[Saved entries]
--

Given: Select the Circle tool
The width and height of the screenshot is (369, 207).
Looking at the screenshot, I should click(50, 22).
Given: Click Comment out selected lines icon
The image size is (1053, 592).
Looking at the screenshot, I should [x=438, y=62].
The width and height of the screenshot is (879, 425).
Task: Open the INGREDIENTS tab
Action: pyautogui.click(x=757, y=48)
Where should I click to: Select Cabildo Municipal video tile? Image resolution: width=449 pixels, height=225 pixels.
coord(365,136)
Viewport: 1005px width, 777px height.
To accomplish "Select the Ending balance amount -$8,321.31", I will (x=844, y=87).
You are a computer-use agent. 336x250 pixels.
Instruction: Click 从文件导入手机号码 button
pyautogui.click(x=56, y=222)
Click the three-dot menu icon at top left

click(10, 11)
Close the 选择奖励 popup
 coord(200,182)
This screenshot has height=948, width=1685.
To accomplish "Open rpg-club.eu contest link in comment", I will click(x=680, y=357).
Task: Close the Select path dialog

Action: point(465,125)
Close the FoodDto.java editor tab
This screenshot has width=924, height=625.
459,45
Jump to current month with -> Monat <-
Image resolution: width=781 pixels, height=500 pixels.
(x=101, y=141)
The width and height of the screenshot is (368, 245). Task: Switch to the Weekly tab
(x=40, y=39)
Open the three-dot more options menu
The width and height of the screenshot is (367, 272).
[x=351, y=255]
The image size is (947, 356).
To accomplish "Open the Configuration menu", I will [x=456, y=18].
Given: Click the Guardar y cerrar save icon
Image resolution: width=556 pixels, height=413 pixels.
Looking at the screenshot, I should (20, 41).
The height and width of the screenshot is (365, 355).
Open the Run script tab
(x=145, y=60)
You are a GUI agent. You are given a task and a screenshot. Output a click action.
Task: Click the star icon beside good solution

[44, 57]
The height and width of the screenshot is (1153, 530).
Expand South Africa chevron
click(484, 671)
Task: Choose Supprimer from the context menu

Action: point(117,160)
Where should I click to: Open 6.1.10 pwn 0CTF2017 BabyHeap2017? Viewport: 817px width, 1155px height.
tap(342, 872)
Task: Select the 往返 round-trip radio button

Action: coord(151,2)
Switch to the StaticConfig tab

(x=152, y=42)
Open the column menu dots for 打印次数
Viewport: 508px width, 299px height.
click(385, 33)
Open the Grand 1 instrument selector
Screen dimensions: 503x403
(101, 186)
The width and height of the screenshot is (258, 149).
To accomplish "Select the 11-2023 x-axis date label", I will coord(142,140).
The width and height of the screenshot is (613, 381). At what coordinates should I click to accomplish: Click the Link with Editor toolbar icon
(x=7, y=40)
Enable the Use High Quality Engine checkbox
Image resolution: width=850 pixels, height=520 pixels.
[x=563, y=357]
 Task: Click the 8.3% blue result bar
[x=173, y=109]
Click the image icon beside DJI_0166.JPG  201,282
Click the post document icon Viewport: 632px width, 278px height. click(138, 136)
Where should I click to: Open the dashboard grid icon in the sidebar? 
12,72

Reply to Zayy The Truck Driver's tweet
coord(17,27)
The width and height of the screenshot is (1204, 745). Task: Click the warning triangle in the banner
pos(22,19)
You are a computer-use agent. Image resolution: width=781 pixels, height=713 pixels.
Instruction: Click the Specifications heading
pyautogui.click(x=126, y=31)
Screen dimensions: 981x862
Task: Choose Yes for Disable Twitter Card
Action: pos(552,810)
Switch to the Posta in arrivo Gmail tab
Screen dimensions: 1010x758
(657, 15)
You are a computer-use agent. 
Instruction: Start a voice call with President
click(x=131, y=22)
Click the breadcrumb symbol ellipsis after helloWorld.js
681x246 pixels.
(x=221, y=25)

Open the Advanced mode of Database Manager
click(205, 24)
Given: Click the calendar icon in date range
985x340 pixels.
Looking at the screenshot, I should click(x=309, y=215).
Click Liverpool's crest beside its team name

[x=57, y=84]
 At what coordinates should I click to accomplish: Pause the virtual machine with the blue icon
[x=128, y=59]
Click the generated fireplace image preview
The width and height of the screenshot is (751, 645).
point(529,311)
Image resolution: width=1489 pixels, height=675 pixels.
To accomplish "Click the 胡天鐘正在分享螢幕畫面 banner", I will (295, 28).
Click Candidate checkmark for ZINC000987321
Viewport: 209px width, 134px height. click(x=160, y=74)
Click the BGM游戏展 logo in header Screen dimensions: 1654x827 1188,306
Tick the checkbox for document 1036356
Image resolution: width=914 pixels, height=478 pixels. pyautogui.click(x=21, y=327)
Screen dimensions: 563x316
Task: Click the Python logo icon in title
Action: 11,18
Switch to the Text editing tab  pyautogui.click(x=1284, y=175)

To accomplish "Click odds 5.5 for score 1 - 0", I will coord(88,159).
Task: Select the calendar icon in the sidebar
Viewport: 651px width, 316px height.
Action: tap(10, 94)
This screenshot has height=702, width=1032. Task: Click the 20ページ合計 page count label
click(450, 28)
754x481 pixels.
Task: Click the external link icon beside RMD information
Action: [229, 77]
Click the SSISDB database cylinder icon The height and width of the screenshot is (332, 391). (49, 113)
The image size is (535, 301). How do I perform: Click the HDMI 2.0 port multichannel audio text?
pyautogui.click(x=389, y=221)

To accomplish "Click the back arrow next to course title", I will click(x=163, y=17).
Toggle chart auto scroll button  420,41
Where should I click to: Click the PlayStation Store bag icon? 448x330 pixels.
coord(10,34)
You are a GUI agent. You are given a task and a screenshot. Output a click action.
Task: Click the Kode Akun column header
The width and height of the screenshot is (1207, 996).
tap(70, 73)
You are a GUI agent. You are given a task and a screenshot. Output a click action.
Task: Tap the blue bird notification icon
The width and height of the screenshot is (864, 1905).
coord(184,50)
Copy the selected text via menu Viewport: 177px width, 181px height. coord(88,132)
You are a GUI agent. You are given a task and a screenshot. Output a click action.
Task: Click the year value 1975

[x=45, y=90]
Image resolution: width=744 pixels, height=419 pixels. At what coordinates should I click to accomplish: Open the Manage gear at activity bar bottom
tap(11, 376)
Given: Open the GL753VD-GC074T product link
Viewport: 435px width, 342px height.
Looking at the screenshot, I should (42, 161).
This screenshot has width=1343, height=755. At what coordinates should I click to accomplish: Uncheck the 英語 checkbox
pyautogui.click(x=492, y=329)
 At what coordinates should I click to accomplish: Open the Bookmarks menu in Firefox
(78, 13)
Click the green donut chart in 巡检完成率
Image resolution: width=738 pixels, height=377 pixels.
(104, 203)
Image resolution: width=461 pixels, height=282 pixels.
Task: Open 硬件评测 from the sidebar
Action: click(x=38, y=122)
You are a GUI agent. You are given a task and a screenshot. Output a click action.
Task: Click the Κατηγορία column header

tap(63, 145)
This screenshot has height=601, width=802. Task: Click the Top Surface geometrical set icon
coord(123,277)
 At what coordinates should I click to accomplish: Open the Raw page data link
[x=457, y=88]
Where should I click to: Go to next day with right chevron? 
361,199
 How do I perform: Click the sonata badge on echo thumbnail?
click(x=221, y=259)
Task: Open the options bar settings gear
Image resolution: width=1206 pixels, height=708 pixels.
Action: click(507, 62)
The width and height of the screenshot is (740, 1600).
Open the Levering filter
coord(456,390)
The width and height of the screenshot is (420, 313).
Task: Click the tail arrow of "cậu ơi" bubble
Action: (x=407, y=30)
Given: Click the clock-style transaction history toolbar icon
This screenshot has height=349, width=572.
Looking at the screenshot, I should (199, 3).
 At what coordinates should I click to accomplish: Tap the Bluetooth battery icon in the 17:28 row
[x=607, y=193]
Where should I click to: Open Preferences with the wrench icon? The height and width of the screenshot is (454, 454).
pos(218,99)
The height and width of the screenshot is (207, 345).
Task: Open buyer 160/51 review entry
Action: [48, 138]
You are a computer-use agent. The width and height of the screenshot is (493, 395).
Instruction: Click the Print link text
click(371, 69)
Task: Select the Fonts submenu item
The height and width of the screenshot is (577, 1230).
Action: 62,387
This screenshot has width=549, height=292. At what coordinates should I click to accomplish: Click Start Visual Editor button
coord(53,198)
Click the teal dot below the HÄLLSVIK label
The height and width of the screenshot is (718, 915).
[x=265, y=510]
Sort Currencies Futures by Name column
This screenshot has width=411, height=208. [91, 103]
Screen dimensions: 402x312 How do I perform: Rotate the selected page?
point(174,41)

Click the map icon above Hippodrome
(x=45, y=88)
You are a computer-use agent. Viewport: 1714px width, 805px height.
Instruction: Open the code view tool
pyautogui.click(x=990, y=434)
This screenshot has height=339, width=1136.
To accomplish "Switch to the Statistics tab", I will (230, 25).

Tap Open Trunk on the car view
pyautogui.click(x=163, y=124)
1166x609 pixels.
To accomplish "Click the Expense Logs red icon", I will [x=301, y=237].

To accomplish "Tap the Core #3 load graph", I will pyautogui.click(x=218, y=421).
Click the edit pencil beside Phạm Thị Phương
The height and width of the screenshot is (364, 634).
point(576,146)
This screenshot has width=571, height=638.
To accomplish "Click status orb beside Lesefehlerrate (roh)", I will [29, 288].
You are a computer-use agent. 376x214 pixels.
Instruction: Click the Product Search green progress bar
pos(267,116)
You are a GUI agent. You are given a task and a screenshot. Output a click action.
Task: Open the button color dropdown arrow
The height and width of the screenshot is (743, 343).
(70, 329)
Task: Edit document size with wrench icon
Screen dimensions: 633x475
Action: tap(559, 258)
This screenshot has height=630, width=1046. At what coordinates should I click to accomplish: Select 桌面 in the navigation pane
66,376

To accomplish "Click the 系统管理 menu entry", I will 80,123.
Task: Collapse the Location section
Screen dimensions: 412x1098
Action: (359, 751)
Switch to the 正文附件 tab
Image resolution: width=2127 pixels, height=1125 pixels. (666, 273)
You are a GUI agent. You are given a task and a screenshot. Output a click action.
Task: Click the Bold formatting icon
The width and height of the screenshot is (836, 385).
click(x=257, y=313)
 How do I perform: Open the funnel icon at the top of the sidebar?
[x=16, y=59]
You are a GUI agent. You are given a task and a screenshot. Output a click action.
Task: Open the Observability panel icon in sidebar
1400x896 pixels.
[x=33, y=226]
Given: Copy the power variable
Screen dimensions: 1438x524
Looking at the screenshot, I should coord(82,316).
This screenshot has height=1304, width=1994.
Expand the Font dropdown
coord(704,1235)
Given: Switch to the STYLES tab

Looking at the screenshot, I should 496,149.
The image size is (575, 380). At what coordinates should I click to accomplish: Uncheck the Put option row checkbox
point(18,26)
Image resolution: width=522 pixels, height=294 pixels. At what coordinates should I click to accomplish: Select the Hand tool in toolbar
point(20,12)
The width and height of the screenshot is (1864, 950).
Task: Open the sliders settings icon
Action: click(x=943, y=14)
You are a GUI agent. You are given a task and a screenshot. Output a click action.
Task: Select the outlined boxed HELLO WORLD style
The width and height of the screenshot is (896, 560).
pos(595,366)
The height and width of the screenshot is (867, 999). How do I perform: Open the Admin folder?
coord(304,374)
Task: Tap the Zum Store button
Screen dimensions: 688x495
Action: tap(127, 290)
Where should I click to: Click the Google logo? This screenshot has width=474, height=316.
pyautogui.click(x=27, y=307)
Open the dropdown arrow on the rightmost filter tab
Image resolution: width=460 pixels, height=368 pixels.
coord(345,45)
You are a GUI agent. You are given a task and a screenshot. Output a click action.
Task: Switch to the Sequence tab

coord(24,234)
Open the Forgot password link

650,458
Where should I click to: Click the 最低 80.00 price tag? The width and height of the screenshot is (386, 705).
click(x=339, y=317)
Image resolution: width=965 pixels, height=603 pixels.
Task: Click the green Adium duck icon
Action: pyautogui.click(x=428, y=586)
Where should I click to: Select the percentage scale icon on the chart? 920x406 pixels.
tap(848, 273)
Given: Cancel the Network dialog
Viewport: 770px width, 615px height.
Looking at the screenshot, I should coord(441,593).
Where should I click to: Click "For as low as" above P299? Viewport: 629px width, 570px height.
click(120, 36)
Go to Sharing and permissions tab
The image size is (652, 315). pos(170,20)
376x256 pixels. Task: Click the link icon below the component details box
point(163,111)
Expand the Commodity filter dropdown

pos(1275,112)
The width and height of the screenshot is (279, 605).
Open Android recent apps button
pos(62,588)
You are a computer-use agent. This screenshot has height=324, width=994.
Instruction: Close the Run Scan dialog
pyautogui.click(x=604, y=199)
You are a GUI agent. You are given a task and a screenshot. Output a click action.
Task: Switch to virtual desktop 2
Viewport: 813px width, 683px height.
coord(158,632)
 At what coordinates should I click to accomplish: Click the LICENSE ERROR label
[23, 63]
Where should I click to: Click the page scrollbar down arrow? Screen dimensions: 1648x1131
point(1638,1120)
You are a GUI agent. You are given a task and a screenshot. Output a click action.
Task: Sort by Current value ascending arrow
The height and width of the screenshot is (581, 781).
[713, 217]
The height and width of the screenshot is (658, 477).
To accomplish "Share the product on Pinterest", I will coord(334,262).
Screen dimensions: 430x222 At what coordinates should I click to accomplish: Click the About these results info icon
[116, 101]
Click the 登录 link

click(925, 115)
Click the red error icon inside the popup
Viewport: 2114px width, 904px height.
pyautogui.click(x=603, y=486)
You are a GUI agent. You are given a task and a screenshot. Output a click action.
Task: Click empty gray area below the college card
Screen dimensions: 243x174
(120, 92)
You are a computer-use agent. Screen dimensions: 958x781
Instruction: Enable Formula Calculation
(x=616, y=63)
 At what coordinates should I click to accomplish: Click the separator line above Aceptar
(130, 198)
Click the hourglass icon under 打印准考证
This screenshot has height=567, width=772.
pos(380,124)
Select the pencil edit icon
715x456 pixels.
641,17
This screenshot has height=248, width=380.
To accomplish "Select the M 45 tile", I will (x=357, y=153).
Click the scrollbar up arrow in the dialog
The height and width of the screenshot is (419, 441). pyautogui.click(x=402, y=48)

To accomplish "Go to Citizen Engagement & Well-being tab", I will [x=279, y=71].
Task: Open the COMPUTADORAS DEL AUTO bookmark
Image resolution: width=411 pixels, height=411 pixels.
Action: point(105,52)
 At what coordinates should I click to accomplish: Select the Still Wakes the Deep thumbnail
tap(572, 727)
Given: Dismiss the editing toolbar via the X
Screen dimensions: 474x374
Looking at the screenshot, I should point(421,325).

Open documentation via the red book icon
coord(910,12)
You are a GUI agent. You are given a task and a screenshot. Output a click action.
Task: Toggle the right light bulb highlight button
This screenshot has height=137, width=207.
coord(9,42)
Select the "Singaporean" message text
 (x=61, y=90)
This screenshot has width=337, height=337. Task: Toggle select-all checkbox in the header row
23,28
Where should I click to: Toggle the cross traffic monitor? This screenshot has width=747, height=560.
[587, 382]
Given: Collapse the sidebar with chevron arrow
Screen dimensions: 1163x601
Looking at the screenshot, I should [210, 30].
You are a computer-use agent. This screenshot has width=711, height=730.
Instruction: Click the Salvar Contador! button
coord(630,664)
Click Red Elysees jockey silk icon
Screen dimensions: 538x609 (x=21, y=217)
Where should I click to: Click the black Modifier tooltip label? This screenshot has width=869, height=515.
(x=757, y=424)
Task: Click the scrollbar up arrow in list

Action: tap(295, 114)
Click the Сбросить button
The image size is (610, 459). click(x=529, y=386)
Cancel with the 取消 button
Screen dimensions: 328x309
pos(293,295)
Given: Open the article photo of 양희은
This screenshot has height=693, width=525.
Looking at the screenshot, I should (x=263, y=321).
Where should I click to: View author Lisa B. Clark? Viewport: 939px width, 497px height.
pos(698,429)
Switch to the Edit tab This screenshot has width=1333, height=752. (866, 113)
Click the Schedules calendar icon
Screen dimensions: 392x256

--

Rewrite the lines from the top of the saved entries through the one containing "Looking at the screenshot, I should click(50, 22)." as a numbered list, leaving out any blank lines.

RESULT BELOW:
1. Given: Select the Circle tool
2. The width and height of the screenshot is (369, 207).
3. Looking at the screenshot, I should click(50, 22).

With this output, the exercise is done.